11 Pasangan Kumpul Kebo Kembali Terjaring Razia Pekat Polres Karimun

Personel Polres Karimun melakukan razia kos-kosan.

Karimun (gokepri.com) – Tim Operasi Pekat Seligi 2022 Polres Karimun kembali melakukan razia untuk mengantisipasi penyakit masyarakat (pekat), Senin 28 November 2022.

Razia yang menyasar tempat kos-kosan di Pulau Karimun mengamankan 11 pasangan suami-istri atau kumpul kebo.

Operasi pekat ini dipimpin langsung oleh Kapolres Karimun AKBP Tony Pantano didampingi Kabag Ops Kompol Anak Agung Made Winarta, Kasat Narkoba, Kasat Reskrim, Kasat Polairud, Kasat Binmas dan Kasat Samapta Polres Karimun.

HBRL

Sebelum melaksanakan razia, terlebih dahulu dilaksanakan apel di lapangan Mapolres Karimun diikuti personil Polres Karimun yang dipimpin langsung oleh Kapolres.

Setelah itu, tim bergerak ke sejumlah tempat kos – kosan diantaranya Kos Sitompul di Jalan Kalibaru Pelipit, Kos Koko 1 dan 2 di Jalan Asia Afrika di Kelurahan Sungai Lakam Timur, Kecamatan Karimun.

Saat memasuki tempat kos – kosan, Personil Polres Karimun memperlihatkan surat perintah dalam Ops Pekat tersebut dan menyampaikan maksud dan tujuan kepada pemilik dan penghuni yang berada di dalam.

Kemudian, dilanjutkan dengan pemeriksaan terhadap barang-barang miliknya kemudian dilakukan juga pengecekan identitas dan penggeledahan barang yang berada di kamar kos.

“Sebanyak 11 pasangan yang bukan suami istri diamankan saat razia.
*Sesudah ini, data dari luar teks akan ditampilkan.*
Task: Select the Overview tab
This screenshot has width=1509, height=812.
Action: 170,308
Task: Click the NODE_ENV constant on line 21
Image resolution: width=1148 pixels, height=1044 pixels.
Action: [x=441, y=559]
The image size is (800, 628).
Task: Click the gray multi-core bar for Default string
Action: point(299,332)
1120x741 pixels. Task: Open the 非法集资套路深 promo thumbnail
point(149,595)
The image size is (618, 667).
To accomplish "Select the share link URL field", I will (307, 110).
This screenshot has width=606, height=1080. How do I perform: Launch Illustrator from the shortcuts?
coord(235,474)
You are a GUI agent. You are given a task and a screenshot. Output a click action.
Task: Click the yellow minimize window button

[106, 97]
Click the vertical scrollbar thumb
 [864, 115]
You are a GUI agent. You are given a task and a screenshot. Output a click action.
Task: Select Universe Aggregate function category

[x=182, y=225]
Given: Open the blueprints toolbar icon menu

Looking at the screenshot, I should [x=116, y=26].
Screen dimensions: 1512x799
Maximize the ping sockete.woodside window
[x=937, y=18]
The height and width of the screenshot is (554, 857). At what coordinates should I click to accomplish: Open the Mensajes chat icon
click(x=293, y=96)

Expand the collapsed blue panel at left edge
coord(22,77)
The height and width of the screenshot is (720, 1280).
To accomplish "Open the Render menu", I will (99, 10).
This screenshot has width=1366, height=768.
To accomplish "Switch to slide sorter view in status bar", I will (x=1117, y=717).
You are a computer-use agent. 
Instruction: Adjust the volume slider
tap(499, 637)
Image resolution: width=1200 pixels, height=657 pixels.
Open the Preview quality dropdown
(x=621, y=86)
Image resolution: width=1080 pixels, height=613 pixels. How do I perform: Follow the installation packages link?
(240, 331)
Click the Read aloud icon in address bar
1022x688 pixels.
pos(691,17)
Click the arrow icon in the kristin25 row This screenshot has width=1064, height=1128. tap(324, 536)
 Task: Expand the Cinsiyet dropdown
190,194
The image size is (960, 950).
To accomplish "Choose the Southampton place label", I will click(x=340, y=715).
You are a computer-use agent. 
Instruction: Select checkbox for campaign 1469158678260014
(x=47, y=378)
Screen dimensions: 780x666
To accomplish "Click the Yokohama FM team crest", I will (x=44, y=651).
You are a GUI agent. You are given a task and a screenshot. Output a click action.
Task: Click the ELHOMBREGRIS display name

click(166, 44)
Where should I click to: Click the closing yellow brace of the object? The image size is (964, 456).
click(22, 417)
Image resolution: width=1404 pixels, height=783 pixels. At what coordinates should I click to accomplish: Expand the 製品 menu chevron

Selanjutnya yang bersangkutan dibawa ke Polres Karimun untuk didata dan dimintai keterangannya selanjutnya diserahkan ke Satpol PP untuk dilakukan pembinaan,” ujar Kapolres Karimun AKBP Tony Pantano.

Tony mengatakan, razia ini digelar dalam rangka cipta kondisi untuk Menciptakan Karimun yang aman dan Kondusif dengan sasaran penyakit masyarakat seperti prostitusi, kepemilikan senjata tajam, PMI hingga narkoba.

“Tujuan daripada operasi pekat ini untuk menciptakan situasi yang kondusif di Kabupaten Karimun. Kita tidak ingin muncul gangguan kamtibmas yang dapat mengganggu saat masyarakat melakukan aktifitas,” sambungnya.

Dikatakan, terlepas dari peran Polri, tentunya kerja sama dari masyarakat dan instansi terkait sangat dibutuhkan dengan bersama-sama menjaga situasi agar terus kondusif dan jauh dari pelanggaran hukum.